Maintenance Management Portal

Katie Sieg – Semiconductor Application Engineer, FabGuard Applications and Controls Engineering, Albany NY

INFICON has a new 'out-of-the-box' solution for maintenance task management. The Maintenance Management Portal is designed to replace paper instructions and the need for paper records management with a more flexible digital solution. The Maintenance Management Portal application allows an engineer or technician to easily turn maintenance checklists into workflows (Figure 1). The management of ongoing and completed maintenance, as well as communication between engineers and technicians becomes more efficient with the built in reporting features. The Maintenance Management Portal is also designed to integrate with INFICON's software product suite.

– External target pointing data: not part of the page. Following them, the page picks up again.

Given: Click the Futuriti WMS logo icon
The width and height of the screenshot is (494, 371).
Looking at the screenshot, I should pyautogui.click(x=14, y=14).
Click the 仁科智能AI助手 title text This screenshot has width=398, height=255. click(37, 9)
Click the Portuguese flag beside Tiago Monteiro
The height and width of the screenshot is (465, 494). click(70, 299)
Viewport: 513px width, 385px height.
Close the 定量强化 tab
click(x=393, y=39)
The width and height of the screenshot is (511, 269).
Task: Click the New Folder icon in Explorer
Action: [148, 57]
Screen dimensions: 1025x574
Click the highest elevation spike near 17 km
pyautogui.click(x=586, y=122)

The Maintenance Management Portal integrates with our maintenance task template. The maintenance task template contains:

  • Pre-modeled maintenance tasks
  • A collection of user input types, not just the typical checkbox style input
  • Ability to view related specifications and task instructions in the same window as the workflow input fields
  • Input validation

The Maintenance Management Portal contains the learning from a diverse range of experiences of maintenance engineers across the semiconductor industry. These field engineers provided insight into the many challenges of managing and reviewing maintenance work. 

Key Features

  • Modeled workflow with parallel tasking for equipment maintenance teams
  • Creation and management of:
    • maintenance event comments
    • continuous improvement
    • ad hoc checklist items
  • Passdown view for reviewing notes and open maintenance items during shift change

Figure 1: FabGuard Maintenance Management Portal.

Modeled Workflow and Parallel Task Work

A key feature of the Maintenance Management Portal is modeled workflows and the ability to perform parallel tasks. Rather than having a serial task list where each task must be completed before moving to the next task, it is possible to allow more flexibility and model how work is actually performed by the maintenance team. 

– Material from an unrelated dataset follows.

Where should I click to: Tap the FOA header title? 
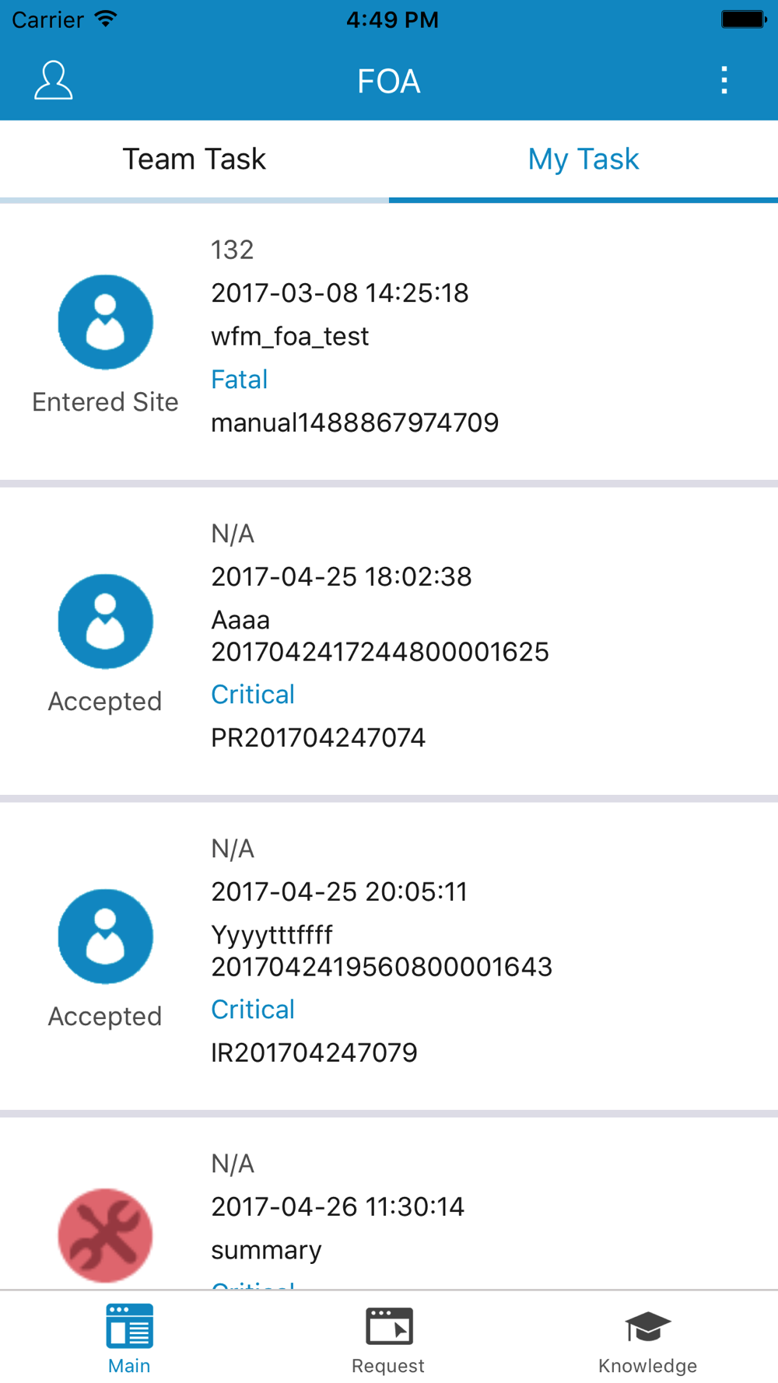[x=388, y=81]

For example, a Logistics task can be modeled to open the parallel task Pre Work and Safety immediately, instead of having to wait until the Logistic task completes (Figure 2). Once these tasks are completed, the primary maintenance work will become available and can be completed in the order designated by the maintenance team for that maintenance event. Recovery does not become available until all primary maintenance tasks are fully completed. 

Each task is modeled to include data validation. This prevents the maintenance work from continuing until all checklist items and/or data entries are completed. The modeling can be restrictive or open based on the workflow or individual task needs.

Figure 2: Modeled maintenance workflow example.

Completed Maintenance Review

All completed tasks are summarized into one package and displayed in a filtered table (Figure 3). An individual maintenance event can be loaded into the original maintenance package to allow for easy review of past maintenance (Figure 4). The package data is also available to be downloaded into pdf format, and is stored in a searchable database. This provides multiple ways of reviewing, displaying and summarizing maintenance data. 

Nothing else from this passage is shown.